Please say how many lines below include the word "date", with nothing beyond the number.

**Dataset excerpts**
▶

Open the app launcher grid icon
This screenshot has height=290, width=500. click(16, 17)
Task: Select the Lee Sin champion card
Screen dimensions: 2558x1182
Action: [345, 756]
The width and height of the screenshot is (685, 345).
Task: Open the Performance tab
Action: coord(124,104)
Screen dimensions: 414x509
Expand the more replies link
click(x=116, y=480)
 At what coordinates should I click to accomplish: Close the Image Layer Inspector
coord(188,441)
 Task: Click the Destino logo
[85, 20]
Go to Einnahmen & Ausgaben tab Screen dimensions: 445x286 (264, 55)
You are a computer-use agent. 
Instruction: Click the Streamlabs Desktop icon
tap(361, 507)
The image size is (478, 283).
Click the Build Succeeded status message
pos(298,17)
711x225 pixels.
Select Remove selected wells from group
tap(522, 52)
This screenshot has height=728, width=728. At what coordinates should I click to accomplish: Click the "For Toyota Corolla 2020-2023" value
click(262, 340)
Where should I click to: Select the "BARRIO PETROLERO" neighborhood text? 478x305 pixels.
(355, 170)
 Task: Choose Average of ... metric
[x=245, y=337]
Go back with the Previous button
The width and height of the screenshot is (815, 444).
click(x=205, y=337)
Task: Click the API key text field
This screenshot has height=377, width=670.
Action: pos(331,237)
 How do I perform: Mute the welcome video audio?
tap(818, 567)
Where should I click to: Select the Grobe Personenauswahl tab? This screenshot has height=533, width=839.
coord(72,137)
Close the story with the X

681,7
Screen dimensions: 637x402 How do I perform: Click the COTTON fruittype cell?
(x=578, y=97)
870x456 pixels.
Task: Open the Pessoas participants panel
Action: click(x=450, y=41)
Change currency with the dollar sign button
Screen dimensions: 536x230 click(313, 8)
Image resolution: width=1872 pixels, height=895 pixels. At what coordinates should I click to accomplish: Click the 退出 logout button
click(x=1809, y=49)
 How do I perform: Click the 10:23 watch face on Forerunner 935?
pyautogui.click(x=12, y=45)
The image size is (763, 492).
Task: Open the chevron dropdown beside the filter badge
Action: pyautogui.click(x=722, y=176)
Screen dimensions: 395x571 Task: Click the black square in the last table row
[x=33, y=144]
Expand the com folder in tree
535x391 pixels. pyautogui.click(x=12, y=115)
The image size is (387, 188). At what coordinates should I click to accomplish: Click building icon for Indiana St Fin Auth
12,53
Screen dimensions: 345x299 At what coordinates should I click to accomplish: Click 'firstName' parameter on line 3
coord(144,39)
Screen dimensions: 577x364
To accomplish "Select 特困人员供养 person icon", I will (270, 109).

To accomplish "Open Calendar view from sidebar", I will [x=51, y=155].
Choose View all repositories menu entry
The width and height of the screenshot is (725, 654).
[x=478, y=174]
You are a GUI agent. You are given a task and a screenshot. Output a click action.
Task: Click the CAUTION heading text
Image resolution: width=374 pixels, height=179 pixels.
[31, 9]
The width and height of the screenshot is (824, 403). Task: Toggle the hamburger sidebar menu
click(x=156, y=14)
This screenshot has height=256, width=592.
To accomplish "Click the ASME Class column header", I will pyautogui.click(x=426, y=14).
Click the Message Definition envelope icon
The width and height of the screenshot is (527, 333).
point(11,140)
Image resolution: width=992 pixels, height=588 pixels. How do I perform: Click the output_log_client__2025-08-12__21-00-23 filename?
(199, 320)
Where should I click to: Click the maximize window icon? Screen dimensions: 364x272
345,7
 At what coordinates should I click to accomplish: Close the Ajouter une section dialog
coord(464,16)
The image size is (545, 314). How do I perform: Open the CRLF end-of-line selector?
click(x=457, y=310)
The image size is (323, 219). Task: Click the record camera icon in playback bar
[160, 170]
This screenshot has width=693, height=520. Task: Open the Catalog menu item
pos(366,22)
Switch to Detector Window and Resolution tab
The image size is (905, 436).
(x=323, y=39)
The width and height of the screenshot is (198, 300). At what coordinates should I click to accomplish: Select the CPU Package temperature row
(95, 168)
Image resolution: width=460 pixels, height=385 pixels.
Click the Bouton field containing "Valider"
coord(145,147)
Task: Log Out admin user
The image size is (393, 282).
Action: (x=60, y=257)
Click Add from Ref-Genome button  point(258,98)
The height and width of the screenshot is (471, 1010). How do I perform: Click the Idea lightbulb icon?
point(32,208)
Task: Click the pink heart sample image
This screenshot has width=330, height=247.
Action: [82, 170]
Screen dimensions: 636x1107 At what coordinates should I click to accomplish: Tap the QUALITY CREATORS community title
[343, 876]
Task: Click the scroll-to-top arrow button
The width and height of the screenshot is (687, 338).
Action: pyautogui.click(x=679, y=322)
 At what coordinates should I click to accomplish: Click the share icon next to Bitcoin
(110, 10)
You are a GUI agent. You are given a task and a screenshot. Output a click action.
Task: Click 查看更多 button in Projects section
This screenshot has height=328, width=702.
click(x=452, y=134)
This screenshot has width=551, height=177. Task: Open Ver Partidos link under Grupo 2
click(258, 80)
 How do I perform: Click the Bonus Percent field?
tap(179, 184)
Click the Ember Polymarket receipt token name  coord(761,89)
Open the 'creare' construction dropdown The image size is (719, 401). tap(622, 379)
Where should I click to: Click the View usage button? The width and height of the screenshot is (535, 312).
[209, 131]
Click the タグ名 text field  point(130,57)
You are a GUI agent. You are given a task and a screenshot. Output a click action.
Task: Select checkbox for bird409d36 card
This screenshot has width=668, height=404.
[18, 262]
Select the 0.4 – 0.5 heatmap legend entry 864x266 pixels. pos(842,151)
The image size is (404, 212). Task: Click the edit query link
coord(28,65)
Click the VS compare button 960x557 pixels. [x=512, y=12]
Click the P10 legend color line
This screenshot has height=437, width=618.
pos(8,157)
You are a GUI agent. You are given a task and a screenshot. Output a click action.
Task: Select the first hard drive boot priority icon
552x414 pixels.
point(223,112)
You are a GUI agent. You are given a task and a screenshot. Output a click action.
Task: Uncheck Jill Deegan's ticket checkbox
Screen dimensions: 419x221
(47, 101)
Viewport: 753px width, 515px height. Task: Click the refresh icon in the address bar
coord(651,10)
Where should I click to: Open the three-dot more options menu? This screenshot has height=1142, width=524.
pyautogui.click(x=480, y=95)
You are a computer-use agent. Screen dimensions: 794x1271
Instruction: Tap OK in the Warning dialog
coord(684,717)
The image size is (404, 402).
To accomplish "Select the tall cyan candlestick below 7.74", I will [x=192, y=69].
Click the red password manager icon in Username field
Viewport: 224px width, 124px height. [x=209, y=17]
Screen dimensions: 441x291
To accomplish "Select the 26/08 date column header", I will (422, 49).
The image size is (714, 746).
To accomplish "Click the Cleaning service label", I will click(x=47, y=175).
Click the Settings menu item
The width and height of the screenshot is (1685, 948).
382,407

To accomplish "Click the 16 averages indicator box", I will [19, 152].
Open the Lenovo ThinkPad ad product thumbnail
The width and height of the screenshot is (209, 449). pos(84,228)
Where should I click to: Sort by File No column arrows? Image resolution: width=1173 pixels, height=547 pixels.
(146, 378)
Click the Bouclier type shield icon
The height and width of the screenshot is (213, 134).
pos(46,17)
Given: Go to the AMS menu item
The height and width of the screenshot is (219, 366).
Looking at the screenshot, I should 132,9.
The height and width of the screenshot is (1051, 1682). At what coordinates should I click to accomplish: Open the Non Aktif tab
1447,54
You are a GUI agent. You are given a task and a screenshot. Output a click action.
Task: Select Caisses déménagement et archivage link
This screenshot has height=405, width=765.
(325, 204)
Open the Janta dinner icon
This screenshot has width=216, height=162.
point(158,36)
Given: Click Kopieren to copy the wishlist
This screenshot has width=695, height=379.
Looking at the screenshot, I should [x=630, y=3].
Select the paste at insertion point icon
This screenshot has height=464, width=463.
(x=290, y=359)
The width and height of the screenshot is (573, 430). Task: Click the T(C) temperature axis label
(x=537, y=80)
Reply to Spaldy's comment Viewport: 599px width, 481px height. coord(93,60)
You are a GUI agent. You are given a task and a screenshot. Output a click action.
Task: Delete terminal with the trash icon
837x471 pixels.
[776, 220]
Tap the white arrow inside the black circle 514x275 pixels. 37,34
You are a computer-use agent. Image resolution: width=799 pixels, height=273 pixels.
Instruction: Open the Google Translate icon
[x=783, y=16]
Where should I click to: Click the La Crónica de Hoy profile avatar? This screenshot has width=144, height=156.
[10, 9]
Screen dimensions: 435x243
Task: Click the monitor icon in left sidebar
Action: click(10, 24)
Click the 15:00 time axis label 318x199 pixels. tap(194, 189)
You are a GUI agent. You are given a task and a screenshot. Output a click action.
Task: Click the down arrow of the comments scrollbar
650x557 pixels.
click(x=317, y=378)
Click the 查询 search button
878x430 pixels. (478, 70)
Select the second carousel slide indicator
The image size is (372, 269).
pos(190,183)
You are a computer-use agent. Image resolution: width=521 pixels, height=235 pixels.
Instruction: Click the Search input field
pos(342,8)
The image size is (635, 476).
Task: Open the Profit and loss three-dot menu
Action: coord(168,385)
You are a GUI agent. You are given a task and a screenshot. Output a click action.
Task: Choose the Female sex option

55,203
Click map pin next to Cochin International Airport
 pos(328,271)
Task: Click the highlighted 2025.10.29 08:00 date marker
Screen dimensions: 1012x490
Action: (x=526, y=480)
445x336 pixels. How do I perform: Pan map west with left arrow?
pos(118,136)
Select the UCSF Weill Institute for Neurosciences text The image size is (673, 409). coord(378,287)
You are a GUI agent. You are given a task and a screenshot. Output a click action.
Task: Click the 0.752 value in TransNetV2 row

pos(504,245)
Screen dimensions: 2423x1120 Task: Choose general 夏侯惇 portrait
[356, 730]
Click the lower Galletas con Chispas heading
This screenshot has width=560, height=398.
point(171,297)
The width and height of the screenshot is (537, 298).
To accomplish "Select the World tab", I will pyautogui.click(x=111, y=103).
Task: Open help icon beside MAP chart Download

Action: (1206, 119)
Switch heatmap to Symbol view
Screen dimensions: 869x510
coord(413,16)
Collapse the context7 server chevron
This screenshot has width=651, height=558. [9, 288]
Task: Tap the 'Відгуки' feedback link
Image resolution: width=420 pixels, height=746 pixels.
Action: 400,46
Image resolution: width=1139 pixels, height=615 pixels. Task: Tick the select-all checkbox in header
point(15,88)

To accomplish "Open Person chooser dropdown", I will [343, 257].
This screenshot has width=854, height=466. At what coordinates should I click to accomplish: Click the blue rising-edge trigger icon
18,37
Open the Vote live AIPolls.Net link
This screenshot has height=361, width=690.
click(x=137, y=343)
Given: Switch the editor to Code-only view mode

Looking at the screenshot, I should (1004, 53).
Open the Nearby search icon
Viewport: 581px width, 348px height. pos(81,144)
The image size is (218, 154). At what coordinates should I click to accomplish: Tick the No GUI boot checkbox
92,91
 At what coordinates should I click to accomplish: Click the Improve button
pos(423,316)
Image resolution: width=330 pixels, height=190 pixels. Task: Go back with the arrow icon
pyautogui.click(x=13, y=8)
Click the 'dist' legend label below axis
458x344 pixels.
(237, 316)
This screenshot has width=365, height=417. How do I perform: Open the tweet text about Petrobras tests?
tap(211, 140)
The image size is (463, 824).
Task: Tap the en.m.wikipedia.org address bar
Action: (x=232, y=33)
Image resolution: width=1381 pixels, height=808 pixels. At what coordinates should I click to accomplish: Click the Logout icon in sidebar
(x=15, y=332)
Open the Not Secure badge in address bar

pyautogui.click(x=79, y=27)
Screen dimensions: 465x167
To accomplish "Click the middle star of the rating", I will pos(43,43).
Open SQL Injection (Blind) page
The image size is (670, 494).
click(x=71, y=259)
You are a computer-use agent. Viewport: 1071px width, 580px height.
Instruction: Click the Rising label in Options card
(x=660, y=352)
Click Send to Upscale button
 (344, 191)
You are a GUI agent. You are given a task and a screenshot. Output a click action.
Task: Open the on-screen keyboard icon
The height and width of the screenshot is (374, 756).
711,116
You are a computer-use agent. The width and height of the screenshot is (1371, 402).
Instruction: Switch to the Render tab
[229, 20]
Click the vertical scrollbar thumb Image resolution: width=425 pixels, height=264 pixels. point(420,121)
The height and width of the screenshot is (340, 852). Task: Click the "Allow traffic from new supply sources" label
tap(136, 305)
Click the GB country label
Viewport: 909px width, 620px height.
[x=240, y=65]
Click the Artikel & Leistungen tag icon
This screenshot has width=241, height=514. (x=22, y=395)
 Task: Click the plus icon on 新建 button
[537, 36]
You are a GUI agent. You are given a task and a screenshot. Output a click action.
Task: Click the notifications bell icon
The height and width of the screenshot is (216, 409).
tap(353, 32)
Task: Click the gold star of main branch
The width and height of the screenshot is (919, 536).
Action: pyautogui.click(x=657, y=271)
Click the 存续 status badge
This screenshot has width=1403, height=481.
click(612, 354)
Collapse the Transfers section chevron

◀

**Answer space**
2